Sommerkino zwischen den Gleisen - 2019

Filmstart: ... wenn dunkel !!!

Einlass: 19:00 Uhr ( weil es zu Essen und zu Trinken gibt !!! )

... freut Euch auf köstliche Kleinigkeiten, leckeren Wein, Bier und natürlich auch Alkoholfreies ...

Entritt: 5,- €

15.06. - Unterwegs mit Jaqueline ( orig.: La Vache )

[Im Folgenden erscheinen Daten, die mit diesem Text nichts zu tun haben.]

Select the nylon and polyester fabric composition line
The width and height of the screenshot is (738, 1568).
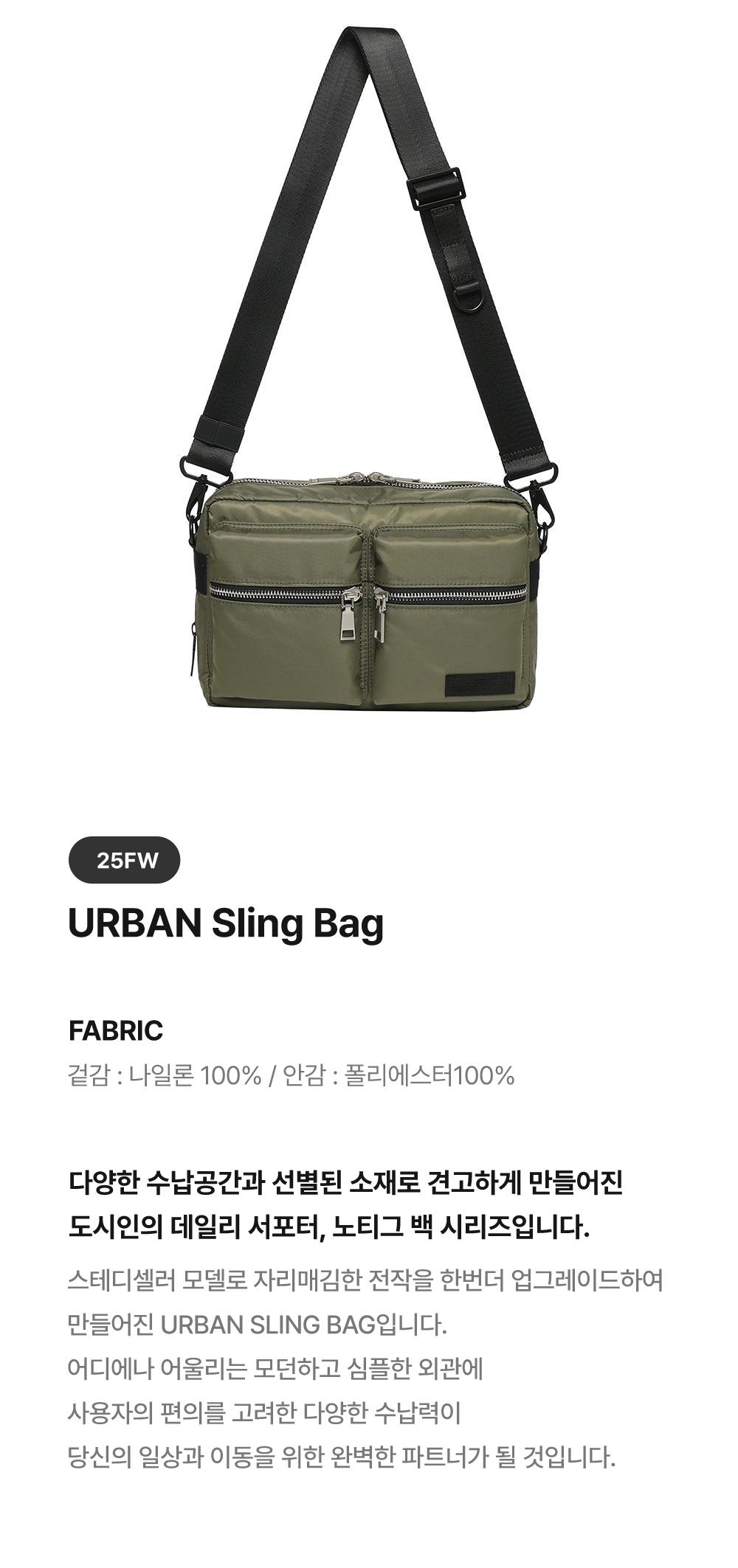tap(291, 1076)
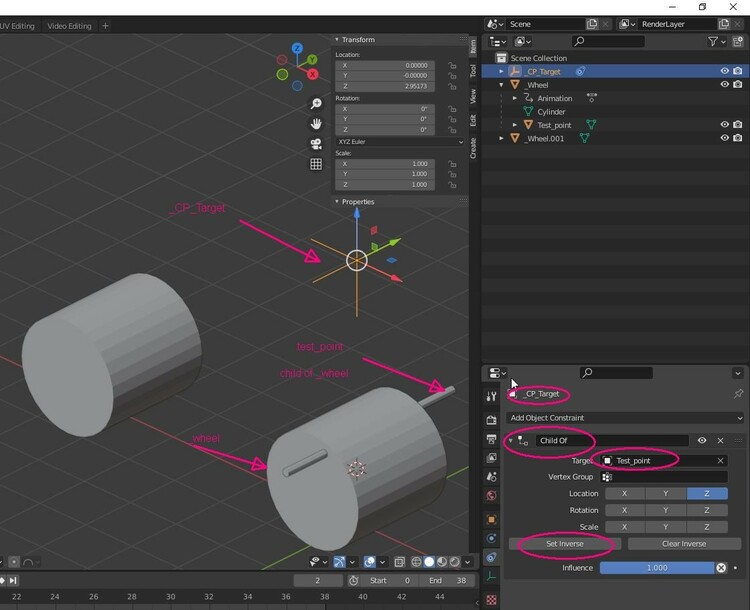Screen dimensions: 750x610
Task: Open the XYZ Euler rotation mode dropdown
Action: pos(399,142)
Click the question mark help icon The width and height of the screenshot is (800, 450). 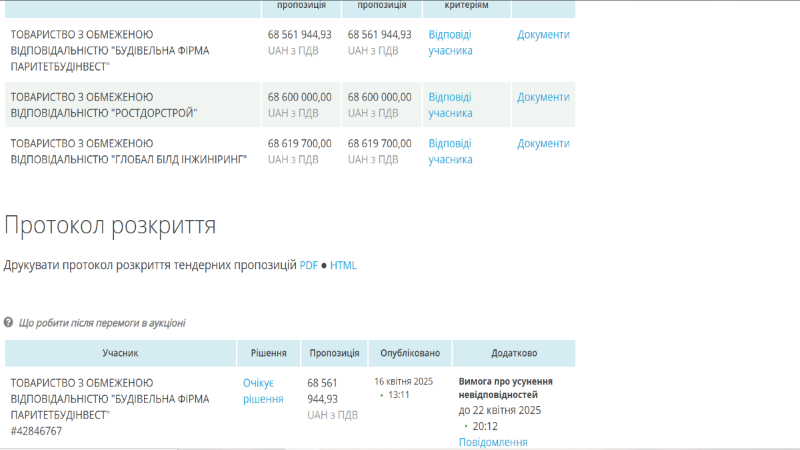(x=9, y=323)
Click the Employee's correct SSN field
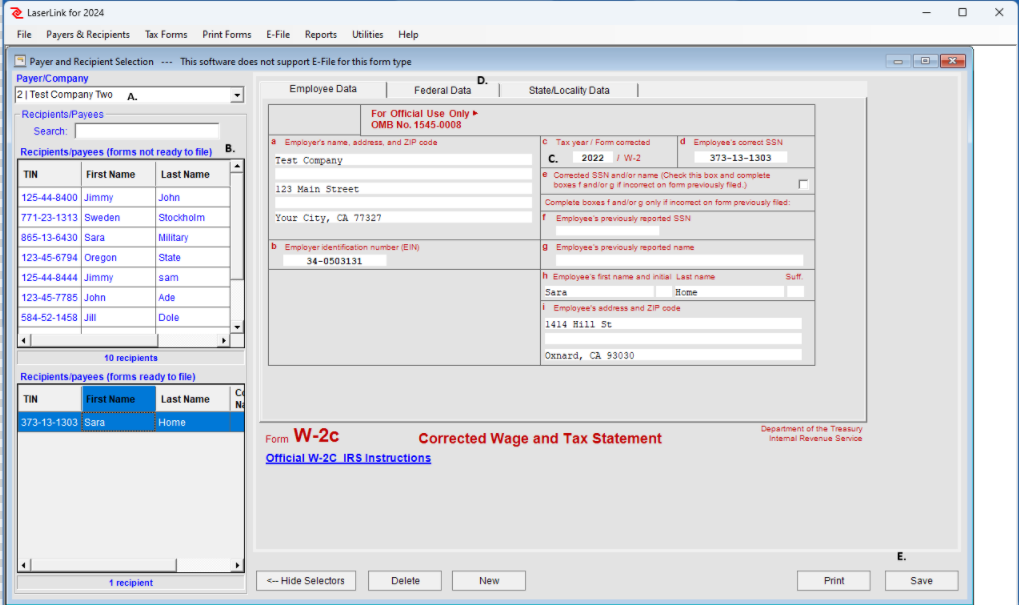The width and height of the screenshot is (1019, 605). pos(741,157)
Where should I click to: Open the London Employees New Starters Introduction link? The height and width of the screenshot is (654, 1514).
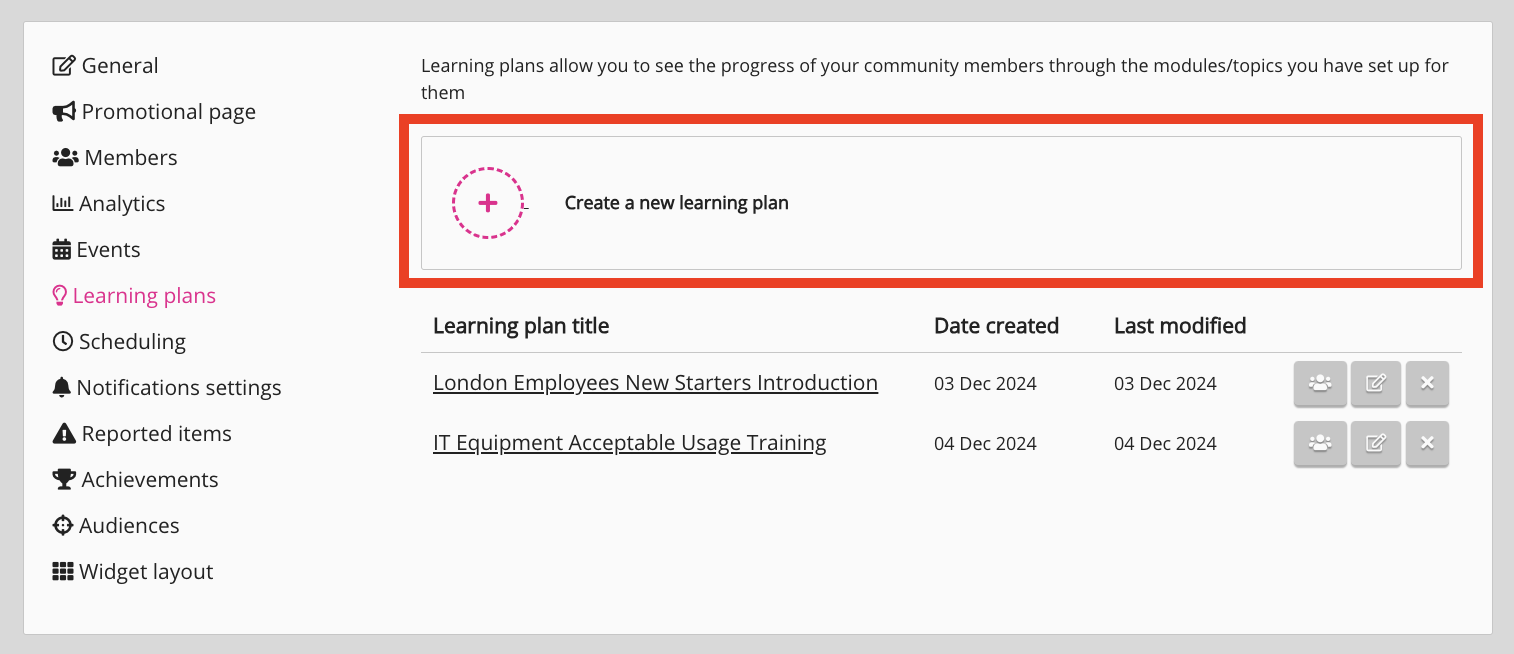pyautogui.click(x=655, y=383)
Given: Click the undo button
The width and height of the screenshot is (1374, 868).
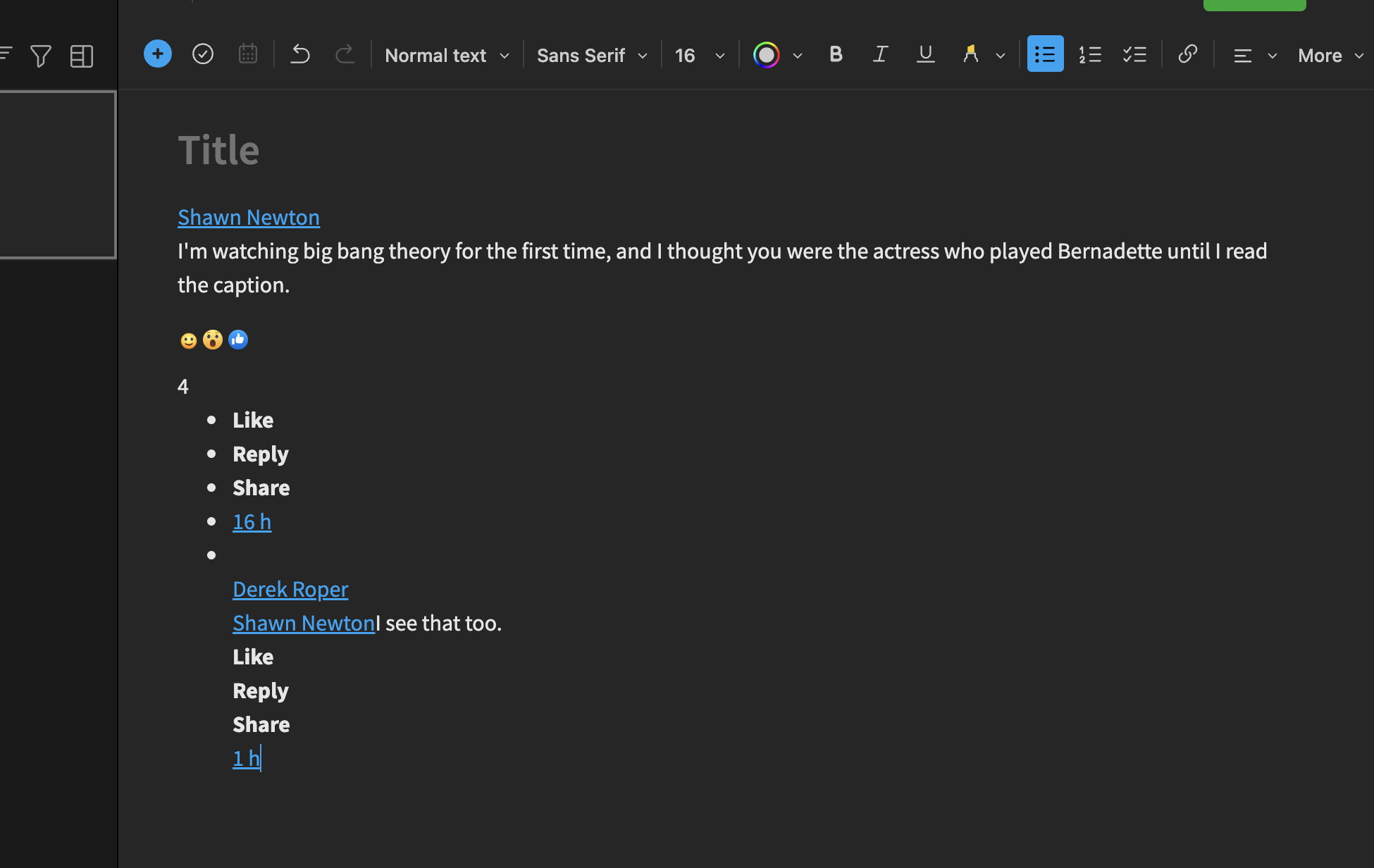Looking at the screenshot, I should coord(300,55).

alle Damen mit Namen Jaqueline haben freien Eintritt

Fatah (Fatsah Bouyahmed) ist ein glücklich verheirateter Familienvater, der in einem kleinen Dorf in Algerien lebt. Der größte Reichtum, den er besitzt, ist seine Kuh Jacqueline. Er träumt davon, mit ihr auf einer Landwirtschaftsmesse in Paris aufzutreten, dort an einem Wettbewerb teilzunehmen – und bekommt tatsächlich eine Einladung. Somit geht es für Fatah auf eine Wanderung von seiner Heimat über Marseille bis nach Paris, die natürlich nicht ohne Stolpersteine bleibt: In Marseille trifft Fatah seinen Schwager Hassan (Jamel Debbouze), der ihm eigentlich den weiteren Weg in die französische Hauptstadt weisen sollte – doch Hassan ist über Fatahs Überraschungsbesuch gar nicht erfreut, weil er sein Geheimnis in Gefahr sieht, mit einer Französin eine Familie zu haben. Also reist der unerwünschte Gast alleine weiter, macht die Bekanntschaft des freundlichen Adeligen Philippe (Lambert Wilson) und hat bald Ärger mit seiner zuhausegebliebenen Frau Naïma (Hajar Masdouki), weil im Suff gemachte Kussfotos versehentlich in der Heimat landen. War der Trip ein Fehler?

2016 wurde Unterwegs mit Jacqueline als beste Komödie für den Europäischen Filmpreis nominiert.

13.07. - Weit Die Geschichte von einem Weg um die Welt (Reisereportage)

50.000 Kilometer per Anhalter, über die Ozeane mit dem Schiff und Nachwuchs in Mexiko. „WEIT. Die Geschichte von einem Weg um die Welt“ ist ein bunter und besonders authentischer Film über die außergewöhnliche Reise eines jungen Paares, das in den Osten loszog, um dreieinhalb Jahre später zu dritt aus dem Westen wieder nach Hause zu kehren. Ohne zu fliegen und mit einem kleinen Budget in der Tasche erkunden sie die Welt, stets von Neugierde und Spontanität begleitet.

Gilde-Filmpreis 2017 – Sonderpreis „Kinophänomen des Jahres“

20.07. - Eine bretonische Liebe ( orig.: Ôtez-moi d’un doute )

Erwan ist 45 Jahre alt, verwitwet und arbeitet als Mitglied eines Minenräumkommandos. Er hat also gute Nerven, die jedoch mächtig beansprucht werden: Denn seine Tochter Juliette ist schwanger und weigert sich, den Vater preiszugeben. Was Erwans eigenen Papa angeht, so erfährt der Sohn eines Tages zufällig, dass der Mann, den er immer für seinen Vater gehalten hat, das im biologischen Sinne gar nicht ist, was ihn schwer aus der Fassung bringt.

„ Die große Komödien-Entdeckung aus Cannes – intelligent und tief berührend“ Le Parisien

„ Voll begnadetem Humor“ 
Elle


10.08. - Schmidts Katze

Der schüchterne Werner Schmidt sucht seit dem Tod seiner Mutter verzweifelt eine Frau. Zur Frustbewähltung übt er sich im Brandstiften und jagt nachts Autos in die Luft. Dabei verletzt er versehentlich die offenherzige Sibylle und nimmt sie kurzerhand mit nach Hause. Ein großer Fehler, denn wie sich bald herausstellt, wird Sibylle von einem Kriminellen verfolgt. Zu allem Übel entschließt sich sein Freund Uwe dazu, eine Bürgerwehr zu gründen, um den unbekannten Brandstifter zu stellen.